# [PARTS OF THE EXERCISE]
1. Translate this sentence from the article on Affordable Care Act reporting into Spanish: "The final forms are substantively identical to the draft forms, and the instructions are in large part unchanged."
2. Carry on the article about Affordable Care Act reporting forms from its final sentence.

# [DOCUMENT SECTION]
-*-

Answers to important ACA questions

Iris Tilley, The Daily Record Newswire

On Sept. 17, about two months after most employers would have liked to have seen final guidance, the Internal Revenue Service released final Affordable Care Act reporting forms and instructions for 2015. Applicable large employers and insurers will use these forms and instructions to complete mandatory reporting in early 2016 for offers of coverage and coverage in the 2015 calendar year. As a reminder, these forms will be used to enforce the individual mandate and employer penalties as well as crack down on individuals who may have received subsidies for which they were not eligible.

While many of the reporting details are better left to a personal conversation, here is a summary of key details that employers will find most relevant.

Who distributes and files what?

As background, employers with an average of 50 or more full-time equivalent employees in 2014 will distribute Forms 1095-C to all employees who worked on a full-time basis for at least one month in 2015. (Employees were not eligible for coverage due to a waiting period or measurement period fall under a special rule.) These forms are due to employees on or before Feb. 1, 2016. Insurers and small employers with self-insured health plans distribute Forms 1095-B to covered individuals on the same schedule. Employers file both Forms 1095-C and a transmittal form, Form 1094-C, with the IRS. Insurers and smaller employers with self-insured plans do the same with Forms 1094-B and 1095-B.

I was prepared for reporting; now what?

Employers who were prepared are in large part still prepared. The final forms are substantively identical to the draft forms, and the instructions are in large part unchanged.

What do the final instructions do with HRA reporting?

Prior to the final instructions, the IRS' guidance indicated that employers offering health reimbursement arrangements (HRAs) that are integrated into a medical plan would be required to file two sets of forms one for the main medical plan and one for the HRA. These employers can breathe a collective sigh of relief because the final forms correct this ambiguity in employers' favors.

The final instructions provide that employers offering more than one type of minimum essential coverage (MEC) to a particular employee are only required to report one type of coverage. That is, employers with both a major medical plan and an HRA are only required to report one of the two coverage types.

-*-

# [DATA SHOWN]

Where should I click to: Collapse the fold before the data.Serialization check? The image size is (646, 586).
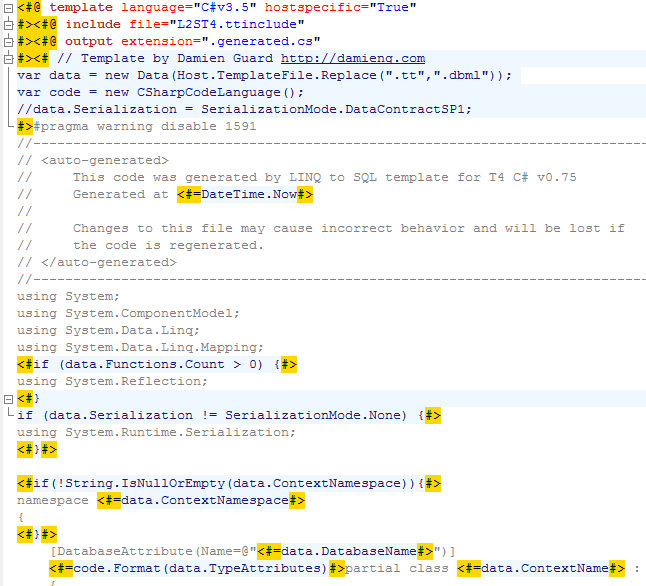9,398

-*-

# [OUTPUTS BY TASK]
1. Los formularios definitivos son sustancialmente idénticos a los borradores de formularios, y las instrucciones se mantienen en gran parte sin cambios.

2.
Do the instructions do anything to clarify simplified reporting?

As anyone who has spent time sorting through the reporting requirements is aware, the instructions provide for several types of "simplified reporting." However, this reporting is governed by so many rules and nuances that it often seems as if qualifying for the simplified reporting is more complicated than just reporting without any so-called simplification. The final instructions attempt to get at this complexity by providing some clarifications to the qualifying offer method of simplified reporting.

Through an example, the instructions explain that an employer can use the qualifying offer method of reporting (with the corresponding reporting code of 1A) if an employee and the employee's dependents received an offer of affordable coverage for all months of the calendar year in which the employee was a full-time employee of the employer.

The example illustrates that an ALE member can use the qualifying offer code (1A) on Form 1095-C so long as the employee received a qualifying offer for all months in which the employee was full-time (and not in a limited non-assessment period), but the ALE member cannot furnish the alternative statement unless the employee received a qualifying offer for all 12 months in the calendar year. Months in which an employee was excluded from coverage for a permissible reason, like a waiting period that does not exceed the ACA maximums, will not preclude an employer from using the qualifying offer reporting method. However, the instructions make clear that this method is not available for self-insured employers if the employee actually enrolled in the employer's self-insured coverage.

Do I really need to report COBRA offers of coverage?

No, COBRA offers of coverage are no longer reported as an offer of coverage if an employee terminated employment. However, in instances where an employee loses coverage due to a reduction in hours but remains an employee, an offer of COBRA coverage would be reported.

Am I really going to need to report in 2016?

The IRS' affirmative step in releasing final forms and instructions signals that employers will not see an additional delay in reporting requirements. The IRS has stated that it will not impose penalties where an employer makes a good faith effort to comply, but penalties are likely where an employer simply ignores the reporting rules.

For employers that have been ignoring the rules in hopes that they would disappear, this new guidance signals the perfect moment to get things in order.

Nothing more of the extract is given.